** begin SOURCE EXCERPT **

In the hypothesis in which the measured value of the integral of the ionization current reaches (in the instants comprised between t 6 and t 7 of the third phase) a high value, the reverse biasing of the Zener diode DZ 11 occurs and thus the current flows from the ground reference terminal through the diode DZ 11 (while the current across the integrating capacitor C 4 becomes null), thus limiting the value of the voltage across the integrating capacitor C 4 to a value equal to the Zener voltage V_DZ 11 of the Zener diode DZ 11 (for example equal to −15 Volts); therefore in an instant comprised between t 6 and t 7 the integrating voltage V_int_I_ion reaches a value equal to the Zener voltage V_DZ 11 of the Zener diode DZ 11 (for example, −15 Volts) and in the subsequent instants the integrating voltage V_int_I_ion has a substantially constant trend equal to the Zener voltage V_DZ 11 of the Zener diode DZ 11 (for example, −15 Volts).

It should be observed that in the known solutions that measure the ionization current, the bias capacitor C 6 is maintained charged during the entire phase of measurement of the ionization current (i.e. it is necessary to maintain the voltage V_C 6 across the bias capacitor C 6 substantially constant at a value different from zero Volts).

Differently, according to the disclosure it is sufficient (by means of the charging of the integrating capacitor C 4 and simultaneous discharging of the bias capacitor C 6 , and vice versa) to maintain (during the third phase of measurement of the ionization current) the bias capacitor C 6 charged for a shorter time interval than the length of the third phase of measurement of the ionization current, thus allowing use of the bias capacitor C 6 with much lower capacitance values (thus the bias capacitor C 6 has smaller dimensions); for example, FIG. 2 A shows that the voltage drop V_C 6 across the bias capacitor C 6 reaches a very small value (at the null limit) approximately at the time instant t 7 in which the ionization current I_ion has reached the null value, but it is also possible that the voltage VC_ 6 reaches a very small value in a time instant before or after the time instant t 7 , in the latter case at a distance from the instant t 7 which is much smaller than the distance from the instant t 10 .

** end SOURCE EXCERPT **
** begin INFORMATION GIVEN **

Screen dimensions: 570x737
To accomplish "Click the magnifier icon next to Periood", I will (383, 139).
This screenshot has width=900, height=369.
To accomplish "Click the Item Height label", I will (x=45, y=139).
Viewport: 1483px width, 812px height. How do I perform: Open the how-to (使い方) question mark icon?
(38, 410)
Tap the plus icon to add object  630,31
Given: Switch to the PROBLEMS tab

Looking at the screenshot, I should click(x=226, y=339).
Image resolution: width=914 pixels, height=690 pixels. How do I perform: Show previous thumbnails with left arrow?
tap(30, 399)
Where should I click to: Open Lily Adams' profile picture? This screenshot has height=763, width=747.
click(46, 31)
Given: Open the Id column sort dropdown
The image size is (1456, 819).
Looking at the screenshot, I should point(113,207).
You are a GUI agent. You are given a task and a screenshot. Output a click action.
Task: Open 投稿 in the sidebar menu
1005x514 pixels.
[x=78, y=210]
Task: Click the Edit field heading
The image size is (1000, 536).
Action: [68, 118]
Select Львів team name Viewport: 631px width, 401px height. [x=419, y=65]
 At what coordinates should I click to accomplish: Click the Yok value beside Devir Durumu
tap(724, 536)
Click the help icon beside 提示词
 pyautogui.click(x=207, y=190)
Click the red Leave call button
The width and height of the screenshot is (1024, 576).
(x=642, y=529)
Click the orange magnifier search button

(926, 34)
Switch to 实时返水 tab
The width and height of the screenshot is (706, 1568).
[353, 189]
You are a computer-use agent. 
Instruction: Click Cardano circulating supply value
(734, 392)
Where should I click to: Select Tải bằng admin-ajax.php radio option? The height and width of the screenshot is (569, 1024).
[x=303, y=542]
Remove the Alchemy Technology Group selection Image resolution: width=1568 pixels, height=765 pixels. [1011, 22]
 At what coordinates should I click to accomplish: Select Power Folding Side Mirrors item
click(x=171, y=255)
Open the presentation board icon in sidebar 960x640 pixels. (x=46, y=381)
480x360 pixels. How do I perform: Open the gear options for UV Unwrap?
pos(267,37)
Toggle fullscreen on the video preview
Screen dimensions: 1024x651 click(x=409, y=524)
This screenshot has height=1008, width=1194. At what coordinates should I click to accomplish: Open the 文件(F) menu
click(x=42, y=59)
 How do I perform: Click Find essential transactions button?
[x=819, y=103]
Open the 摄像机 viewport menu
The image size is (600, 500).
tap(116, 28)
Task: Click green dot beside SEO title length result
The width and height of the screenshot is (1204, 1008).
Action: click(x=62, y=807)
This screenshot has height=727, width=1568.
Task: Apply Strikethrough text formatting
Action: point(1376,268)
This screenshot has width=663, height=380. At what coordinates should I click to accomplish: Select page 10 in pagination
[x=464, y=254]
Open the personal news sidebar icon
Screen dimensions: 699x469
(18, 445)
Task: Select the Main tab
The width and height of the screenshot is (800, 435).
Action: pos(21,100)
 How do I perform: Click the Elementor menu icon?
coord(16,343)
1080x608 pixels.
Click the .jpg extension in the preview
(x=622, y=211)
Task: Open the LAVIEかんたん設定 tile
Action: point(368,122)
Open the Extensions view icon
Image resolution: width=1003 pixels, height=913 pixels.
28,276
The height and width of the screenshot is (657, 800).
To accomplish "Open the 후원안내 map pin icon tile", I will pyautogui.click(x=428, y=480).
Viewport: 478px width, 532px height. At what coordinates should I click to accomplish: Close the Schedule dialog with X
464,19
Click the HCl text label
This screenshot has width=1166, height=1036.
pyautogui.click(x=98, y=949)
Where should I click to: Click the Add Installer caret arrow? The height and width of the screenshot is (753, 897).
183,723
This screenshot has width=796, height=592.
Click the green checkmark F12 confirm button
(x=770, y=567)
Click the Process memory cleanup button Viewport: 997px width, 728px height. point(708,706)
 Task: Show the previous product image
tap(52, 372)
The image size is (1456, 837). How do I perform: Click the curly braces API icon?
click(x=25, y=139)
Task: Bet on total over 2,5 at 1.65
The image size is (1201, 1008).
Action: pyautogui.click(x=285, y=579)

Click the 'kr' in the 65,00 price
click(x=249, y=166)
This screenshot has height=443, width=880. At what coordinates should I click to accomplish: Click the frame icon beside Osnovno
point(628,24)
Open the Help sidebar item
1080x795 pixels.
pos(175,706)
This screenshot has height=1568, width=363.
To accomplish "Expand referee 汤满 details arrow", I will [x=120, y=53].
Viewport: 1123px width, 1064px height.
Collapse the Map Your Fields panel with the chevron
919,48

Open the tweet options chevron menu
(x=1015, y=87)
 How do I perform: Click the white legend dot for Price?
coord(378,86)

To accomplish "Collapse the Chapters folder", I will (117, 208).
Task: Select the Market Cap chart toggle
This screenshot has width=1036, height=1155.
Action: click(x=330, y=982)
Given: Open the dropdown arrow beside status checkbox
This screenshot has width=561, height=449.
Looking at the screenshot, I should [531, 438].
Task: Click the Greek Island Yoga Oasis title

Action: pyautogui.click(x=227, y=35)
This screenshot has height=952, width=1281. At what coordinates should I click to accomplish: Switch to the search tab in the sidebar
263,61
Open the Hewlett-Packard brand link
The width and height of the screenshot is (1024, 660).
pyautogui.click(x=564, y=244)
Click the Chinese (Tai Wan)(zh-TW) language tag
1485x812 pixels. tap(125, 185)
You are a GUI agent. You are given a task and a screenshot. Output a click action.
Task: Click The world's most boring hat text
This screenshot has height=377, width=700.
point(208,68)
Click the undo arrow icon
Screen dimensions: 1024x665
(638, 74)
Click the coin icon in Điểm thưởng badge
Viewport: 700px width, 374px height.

** end INFORMATION GIVEN **

▶ TASKS TO COMPLETE:
- 1) In the ionization current excerpt, what example value is given for the Zener voltage of diode DZ 11?
- 2) From the ionization current excerpt, extract the passage running from "It should be" to "from zero Volts).".
- 3) Continue the ionization current excerpt from the point where it stops.

▶ ANSWERS FOR THE TASKS:
- 1) −15 Volts

- 2)
It should be observed that in the known solutions that measure the ionization current, the bias capacitor C 6 is maintained charged during the entire phase of measurement of the ionization current (i.e. it is necessary to maintain the voltage V_C 6 across the bias capacitor C 6 substantially constant at a value different from zero Volts).

- 3)
For example, the value of the capacitance of the bias capacitor C 6 has values comprised between 50 nF (nanofarad) and 150 nF.

At the instant t 10 the first ignition cycle ends and the second ignition cycle begins, in which it is assumed that a correct combustion of the air-fuel mixture occurs again.

The operation between the instants t 10 and t 12 (first phase of charging energy) of the second ignition cycle is similar to that described above between the instants t 1 and t 2 of the first ignition cycle, with the difference that the integrating capacitor C 4 begins to slowly discharge and is partially discharged through the charge seen from the terminal O 4 of the integrating capacitor C 4 .

Moreover at the instant t 10 the control signal S_ctrl has a rising edge and the local control unit 9 generates the combustion monitoring voltage S_id carrying a voltage pulse I 2 having a rising edge, which will be used by the Electronic Control Unit 20 to detect the presence in the first cycle of the correct combustion of the air-fuel mixture in the combustion chamber of the cylinder of the engine in which the spark plug 3 is mounted.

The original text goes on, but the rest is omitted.